Target position records
Start

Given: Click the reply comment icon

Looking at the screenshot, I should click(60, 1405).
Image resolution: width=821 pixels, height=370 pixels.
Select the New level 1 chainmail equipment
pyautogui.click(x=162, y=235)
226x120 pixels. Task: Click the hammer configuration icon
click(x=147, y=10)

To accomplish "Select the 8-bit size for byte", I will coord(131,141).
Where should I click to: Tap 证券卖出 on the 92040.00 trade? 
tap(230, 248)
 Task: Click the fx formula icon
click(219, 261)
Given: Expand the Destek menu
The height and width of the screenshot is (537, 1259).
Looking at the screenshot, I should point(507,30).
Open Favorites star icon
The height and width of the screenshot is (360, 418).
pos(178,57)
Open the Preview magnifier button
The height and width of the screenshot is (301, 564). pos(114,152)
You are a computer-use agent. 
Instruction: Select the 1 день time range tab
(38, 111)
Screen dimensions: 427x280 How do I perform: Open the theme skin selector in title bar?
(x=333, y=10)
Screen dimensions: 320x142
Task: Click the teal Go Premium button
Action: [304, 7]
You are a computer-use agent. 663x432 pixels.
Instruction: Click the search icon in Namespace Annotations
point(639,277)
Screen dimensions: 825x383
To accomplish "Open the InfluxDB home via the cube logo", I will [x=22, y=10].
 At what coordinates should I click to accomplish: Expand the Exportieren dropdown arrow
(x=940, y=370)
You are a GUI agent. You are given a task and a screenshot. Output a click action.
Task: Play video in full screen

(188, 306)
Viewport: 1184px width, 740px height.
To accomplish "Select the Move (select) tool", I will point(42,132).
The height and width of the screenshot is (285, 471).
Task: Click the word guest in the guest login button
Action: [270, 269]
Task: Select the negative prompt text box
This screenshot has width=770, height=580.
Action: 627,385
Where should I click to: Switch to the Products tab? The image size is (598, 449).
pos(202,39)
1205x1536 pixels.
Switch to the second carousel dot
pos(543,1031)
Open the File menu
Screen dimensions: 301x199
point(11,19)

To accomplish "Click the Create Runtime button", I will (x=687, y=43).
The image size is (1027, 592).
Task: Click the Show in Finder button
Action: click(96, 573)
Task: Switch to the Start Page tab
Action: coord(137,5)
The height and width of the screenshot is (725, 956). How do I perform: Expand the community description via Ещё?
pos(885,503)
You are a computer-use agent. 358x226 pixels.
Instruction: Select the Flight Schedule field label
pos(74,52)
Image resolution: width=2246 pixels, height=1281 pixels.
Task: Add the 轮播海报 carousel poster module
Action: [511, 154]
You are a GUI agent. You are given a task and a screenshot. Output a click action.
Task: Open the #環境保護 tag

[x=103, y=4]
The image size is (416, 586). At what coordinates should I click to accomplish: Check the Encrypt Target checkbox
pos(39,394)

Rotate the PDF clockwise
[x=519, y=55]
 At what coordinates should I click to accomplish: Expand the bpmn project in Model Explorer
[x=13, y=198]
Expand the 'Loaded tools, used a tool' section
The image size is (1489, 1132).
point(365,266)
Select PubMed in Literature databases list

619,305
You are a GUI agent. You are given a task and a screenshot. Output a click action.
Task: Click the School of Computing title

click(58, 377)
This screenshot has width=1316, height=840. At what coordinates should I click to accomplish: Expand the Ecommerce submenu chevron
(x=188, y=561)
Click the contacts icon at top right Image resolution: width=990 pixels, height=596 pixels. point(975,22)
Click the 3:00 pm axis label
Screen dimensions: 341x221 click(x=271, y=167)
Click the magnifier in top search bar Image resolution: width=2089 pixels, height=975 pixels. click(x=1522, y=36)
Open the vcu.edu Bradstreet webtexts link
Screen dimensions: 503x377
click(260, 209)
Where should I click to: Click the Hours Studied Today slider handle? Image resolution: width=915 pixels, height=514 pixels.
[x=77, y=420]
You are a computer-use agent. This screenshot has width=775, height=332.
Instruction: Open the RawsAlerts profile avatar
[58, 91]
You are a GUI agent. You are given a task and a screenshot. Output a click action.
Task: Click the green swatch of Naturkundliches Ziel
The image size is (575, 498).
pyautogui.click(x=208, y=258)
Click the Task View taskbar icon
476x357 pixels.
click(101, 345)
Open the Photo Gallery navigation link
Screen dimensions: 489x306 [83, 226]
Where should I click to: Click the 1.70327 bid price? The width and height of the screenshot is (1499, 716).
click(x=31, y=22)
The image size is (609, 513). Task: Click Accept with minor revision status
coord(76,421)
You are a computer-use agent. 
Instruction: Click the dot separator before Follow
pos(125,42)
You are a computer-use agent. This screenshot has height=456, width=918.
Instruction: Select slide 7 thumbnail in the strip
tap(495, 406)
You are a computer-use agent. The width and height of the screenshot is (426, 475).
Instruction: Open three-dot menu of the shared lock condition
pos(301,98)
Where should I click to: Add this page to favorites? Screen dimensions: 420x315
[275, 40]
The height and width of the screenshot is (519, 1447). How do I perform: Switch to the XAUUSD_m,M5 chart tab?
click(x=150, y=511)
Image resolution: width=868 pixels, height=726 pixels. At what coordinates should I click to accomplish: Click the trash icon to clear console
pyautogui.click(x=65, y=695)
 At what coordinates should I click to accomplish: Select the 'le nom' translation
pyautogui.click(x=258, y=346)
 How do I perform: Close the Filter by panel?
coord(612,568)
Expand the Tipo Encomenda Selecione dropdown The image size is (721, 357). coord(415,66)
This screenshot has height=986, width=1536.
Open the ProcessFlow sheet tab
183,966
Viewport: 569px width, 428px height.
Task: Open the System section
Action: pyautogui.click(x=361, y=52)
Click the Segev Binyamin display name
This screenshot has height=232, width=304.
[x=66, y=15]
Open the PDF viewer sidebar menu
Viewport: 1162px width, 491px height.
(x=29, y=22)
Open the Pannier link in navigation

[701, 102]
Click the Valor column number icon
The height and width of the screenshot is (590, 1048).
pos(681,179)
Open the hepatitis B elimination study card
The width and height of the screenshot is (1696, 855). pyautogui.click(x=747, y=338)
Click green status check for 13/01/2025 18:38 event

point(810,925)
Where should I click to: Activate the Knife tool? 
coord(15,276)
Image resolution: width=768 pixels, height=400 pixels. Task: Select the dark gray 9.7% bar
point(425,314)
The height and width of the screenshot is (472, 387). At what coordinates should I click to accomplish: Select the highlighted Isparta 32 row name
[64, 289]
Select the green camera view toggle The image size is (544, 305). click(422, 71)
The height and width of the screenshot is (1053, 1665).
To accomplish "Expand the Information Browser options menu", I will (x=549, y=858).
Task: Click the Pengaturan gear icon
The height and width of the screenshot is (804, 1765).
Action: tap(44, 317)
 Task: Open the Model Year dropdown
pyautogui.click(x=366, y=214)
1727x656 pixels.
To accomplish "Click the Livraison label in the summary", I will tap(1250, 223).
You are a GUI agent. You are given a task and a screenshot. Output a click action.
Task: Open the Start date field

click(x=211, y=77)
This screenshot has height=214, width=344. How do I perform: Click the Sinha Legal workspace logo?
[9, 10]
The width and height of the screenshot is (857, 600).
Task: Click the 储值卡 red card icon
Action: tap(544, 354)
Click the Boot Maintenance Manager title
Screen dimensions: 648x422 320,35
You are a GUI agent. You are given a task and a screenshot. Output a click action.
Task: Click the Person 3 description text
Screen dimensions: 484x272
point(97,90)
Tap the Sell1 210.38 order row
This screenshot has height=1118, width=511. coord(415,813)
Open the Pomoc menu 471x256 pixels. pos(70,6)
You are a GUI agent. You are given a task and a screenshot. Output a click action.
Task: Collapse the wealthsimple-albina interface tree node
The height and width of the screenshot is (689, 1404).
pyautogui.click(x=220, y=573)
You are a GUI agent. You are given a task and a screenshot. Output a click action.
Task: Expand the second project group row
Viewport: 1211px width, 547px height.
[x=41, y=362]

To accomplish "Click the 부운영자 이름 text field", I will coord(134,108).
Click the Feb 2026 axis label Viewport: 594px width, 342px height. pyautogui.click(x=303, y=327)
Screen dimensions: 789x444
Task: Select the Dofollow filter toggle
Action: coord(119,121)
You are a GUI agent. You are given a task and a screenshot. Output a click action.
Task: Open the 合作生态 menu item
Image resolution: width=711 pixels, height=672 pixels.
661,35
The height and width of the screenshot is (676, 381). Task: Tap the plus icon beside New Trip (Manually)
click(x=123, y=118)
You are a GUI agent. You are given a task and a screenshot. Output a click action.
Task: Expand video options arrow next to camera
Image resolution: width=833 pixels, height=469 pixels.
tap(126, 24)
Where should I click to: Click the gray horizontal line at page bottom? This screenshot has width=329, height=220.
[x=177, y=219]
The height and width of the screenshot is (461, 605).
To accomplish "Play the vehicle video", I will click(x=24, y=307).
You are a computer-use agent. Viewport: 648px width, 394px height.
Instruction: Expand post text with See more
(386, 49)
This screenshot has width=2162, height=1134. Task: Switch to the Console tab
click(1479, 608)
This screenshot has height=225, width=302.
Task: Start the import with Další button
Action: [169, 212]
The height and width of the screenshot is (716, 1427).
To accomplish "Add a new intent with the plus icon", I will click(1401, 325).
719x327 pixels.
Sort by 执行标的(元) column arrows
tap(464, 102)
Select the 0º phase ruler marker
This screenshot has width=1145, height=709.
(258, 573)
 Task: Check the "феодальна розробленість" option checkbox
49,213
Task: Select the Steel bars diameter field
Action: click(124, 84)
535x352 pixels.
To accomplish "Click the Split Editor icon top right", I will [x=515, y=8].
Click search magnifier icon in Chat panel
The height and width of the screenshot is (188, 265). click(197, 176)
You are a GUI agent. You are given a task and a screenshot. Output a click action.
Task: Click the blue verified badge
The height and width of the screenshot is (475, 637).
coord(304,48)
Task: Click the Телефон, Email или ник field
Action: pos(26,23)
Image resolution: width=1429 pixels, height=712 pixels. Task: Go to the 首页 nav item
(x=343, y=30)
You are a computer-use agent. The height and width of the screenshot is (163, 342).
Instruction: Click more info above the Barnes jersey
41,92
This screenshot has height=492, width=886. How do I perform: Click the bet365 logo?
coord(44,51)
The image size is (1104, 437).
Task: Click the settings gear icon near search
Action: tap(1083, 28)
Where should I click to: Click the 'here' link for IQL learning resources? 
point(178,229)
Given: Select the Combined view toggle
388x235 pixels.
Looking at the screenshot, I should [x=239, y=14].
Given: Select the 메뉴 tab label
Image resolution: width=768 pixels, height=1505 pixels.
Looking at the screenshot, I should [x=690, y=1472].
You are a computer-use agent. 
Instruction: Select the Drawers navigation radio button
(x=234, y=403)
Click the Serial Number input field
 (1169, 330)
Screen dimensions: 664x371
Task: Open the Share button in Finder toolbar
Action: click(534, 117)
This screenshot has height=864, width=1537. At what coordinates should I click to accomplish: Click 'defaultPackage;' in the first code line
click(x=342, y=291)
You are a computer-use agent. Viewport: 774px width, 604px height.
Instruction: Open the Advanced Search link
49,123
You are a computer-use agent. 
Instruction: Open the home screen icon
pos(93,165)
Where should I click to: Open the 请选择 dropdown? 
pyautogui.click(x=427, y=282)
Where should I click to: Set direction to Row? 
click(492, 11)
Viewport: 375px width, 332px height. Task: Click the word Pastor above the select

End

### [Exercise prompt]
Please reproduce word for word the part of the items above that opens with the line containing "This screenshot has height=986, width=1536." and closes with the line containing "point(425,314)".

### [Output below]
This screenshot has height=986, width=1536.
Open the ProcessFlow sheet tab
183,966
Viewport: 569px width, 428px height.
Task: Open the System section
Action: pyautogui.click(x=361, y=52)
Click the Segev Binyamin display name
This screenshot has height=232, width=304.
[x=66, y=15]
Open the PDF viewer sidebar menu
Viewport: 1162px width, 491px height.
(x=29, y=22)
Open the Pannier link in navigation

[701, 102]
Click the Valor column number icon
The height and width of the screenshot is (590, 1048).
pos(681,179)
Open the hepatitis B elimination study card
The width and height of the screenshot is (1696, 855). pyautogui.click(x=747, y=338)
Click green status check for 13/01/2025 18:38 event

point(810,925)
Where should I click to: Activate the Knife tool? 
coord(15,276)
Image resolution: width=768 pixels, height=400 pixels. Task: Select the dark gray 9.7% bar
point(425,314)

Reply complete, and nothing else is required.